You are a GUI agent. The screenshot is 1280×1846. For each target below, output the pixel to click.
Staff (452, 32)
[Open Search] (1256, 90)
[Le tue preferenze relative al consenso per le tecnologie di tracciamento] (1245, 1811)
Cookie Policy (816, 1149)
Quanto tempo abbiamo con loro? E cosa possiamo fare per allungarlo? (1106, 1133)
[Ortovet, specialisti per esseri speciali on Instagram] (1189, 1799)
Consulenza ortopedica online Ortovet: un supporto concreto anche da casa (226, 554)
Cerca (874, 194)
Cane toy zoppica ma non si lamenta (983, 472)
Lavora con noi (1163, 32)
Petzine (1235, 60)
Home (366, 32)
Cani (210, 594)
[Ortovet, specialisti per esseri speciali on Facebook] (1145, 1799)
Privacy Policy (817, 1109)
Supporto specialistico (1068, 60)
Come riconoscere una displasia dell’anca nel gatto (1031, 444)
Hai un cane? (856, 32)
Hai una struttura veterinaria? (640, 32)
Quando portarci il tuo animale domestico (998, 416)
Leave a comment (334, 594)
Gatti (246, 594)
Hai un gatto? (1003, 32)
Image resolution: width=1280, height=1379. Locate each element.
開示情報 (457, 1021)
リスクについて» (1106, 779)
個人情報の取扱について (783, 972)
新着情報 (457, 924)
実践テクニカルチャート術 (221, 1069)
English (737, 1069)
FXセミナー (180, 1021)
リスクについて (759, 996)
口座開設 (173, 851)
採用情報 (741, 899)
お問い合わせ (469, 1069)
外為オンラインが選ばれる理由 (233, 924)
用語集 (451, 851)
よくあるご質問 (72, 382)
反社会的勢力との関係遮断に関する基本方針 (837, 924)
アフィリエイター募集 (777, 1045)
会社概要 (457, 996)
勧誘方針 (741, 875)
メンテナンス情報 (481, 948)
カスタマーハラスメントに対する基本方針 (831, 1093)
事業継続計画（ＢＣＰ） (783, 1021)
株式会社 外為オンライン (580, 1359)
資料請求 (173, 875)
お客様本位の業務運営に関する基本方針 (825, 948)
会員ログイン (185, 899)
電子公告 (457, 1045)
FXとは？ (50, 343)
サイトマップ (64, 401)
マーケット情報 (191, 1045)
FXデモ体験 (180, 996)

▸ **EXERCISE GOAL**
For every line in the listing above that mentions the word "each", make a copy.

▸ **SOLVED PROBLEM**
You are a GUI agent. The screenshot is 1280×1846. For each target below, output the pixel to click.
Image resolution: width=1280, height=1379. Locate each element.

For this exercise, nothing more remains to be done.